MOVIE REVIEWS

No vacation would be complete without at least one visit to the movies. We discovered an old-style cinema in Reykjavik showing classic Icelandic films with English subtitles and treated ourselves to two entries in their revolving repertoire.

The first one, Jar City, is a 2006 thriller based on Icelandic crime author Amaldur Indridason's 2000 novel of the same name. Jaded police detective Erlendur struggles to connect the murder of an elderly man with a rape that took place decades ago. What crime is committed and who is responsible were never in doubt for me. But the atmosphere is haunting (endless windswept vistas, dark city streets), and Erlendur's life is sufficiently bleak and unstable (due mainly to a drug-addled daughter he's trying to save from herself) to keep me on the edge of my seat.

Dark humor abounds, particularly in the form of Erlendur's junior partner, who claims to be a vegetarian and who is rebuffed as a soft-headed American when he tries to order a cappuccino at a coffee shop. Later on, he sits in a car, staking out a suspect, munching on a donut. So much for a healthy diet.
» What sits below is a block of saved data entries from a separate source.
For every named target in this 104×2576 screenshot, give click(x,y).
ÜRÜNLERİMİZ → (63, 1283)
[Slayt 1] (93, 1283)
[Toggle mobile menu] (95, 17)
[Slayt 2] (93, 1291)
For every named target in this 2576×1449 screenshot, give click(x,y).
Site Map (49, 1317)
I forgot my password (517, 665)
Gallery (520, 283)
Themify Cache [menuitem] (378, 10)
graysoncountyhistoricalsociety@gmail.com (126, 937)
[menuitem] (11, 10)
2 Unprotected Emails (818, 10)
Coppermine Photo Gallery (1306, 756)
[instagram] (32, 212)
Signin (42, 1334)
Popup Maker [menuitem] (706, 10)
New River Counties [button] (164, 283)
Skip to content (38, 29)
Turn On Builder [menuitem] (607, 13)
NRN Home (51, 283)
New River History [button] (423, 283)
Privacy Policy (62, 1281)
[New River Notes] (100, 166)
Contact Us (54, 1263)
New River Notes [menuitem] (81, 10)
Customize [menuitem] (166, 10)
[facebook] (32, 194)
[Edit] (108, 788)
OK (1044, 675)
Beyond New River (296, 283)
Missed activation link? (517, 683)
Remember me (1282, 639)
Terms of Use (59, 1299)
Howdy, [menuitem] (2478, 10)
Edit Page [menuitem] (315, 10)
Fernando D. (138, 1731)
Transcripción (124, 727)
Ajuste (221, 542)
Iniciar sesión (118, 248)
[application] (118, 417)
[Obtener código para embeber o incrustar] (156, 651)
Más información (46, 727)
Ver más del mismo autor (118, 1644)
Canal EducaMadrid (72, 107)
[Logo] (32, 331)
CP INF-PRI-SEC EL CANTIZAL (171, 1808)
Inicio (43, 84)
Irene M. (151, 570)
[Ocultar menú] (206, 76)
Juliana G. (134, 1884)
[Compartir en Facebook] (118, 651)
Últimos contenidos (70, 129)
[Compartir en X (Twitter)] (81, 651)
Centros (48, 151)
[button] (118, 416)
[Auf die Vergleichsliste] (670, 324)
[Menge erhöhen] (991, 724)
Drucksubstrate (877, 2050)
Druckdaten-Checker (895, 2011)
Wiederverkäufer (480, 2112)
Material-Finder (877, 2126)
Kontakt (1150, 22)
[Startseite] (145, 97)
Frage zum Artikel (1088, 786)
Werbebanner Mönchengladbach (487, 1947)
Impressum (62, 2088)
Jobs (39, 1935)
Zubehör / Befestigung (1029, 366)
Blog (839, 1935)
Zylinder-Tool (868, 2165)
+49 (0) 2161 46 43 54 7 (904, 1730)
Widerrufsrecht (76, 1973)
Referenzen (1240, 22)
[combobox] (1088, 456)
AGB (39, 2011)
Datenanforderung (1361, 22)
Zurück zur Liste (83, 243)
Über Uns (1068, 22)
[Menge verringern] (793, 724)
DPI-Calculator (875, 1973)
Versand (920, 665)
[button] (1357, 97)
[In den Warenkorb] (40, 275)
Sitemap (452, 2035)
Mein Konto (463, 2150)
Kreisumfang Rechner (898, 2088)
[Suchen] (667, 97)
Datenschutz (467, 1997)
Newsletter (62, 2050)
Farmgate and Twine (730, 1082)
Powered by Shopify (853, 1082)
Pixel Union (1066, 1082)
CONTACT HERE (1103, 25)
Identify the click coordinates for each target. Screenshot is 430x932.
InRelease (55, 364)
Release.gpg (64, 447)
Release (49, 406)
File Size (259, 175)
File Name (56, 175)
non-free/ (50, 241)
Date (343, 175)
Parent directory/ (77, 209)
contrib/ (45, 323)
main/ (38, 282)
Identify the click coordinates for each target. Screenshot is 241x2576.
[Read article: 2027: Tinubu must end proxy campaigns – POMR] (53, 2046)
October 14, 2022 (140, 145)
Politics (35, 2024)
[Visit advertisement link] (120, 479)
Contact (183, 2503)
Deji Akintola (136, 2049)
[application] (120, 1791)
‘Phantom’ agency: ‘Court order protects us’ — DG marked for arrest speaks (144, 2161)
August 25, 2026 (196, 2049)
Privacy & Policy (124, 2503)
Speaking of which, Erlendur pulls up to a drive-in window and orders himself the aforementioned sheep's head to go. In the next scene, he tears it out of its styrofoam container, scoops out the eye first, and then licks his fingers.

There are menacing thugs and a perpetrator who is himself a victim.

Great fun but UGH! Apparently, the director Baltasar Kormakur is now filming an American version that takes place in Louisana.

The second movie is 101 Reykjavik (2000), the postal code for the downtown or "old city." All week long, our tour guide had been telling us tales of Icelandic bravery and ingenuity. So it was a great relief to discover that the country also has its share of slackers.

Hlynur is about to turn thirty. He lives with his mother, who is divorced from his alcoholic father. Hlynur has no prospects. He watches a lot of porn and goes bars. When someone asks him what he does with himself all day, he says, "nothing." Pressed to elaborate, he replies, "A nothing kind of nothing." The Icelandic welfare system supports him.

Everything changes when Lola comes into his life. She's a Spanish flamenco dancer/instructor with whom his mother has begun a relationship. During his mother's brief absence, Lola and Hylnur have drunken sex. Then she moves into his mother's apartment.

What's a boy to do?

It turns out that Lola is pregnant with his child. He's infatuated with her yet somehow manages to get his life together--sort of--by the end.

Hlynur's wry observations (about the similarities between his mother's new-found lesbianism and migratory birds) and his rich fantasy life (he imagines taking a machine gun to the members of his family who are literally boring him to death at a Christmas gathering) save the film from collapsing under the weight of its own whimsy.

Surprisingly, both of these movies were directed by Baltasar Kormakur, who also starred in the only other Icelandic movie I've ever seen, a gem entitled Devil's Island.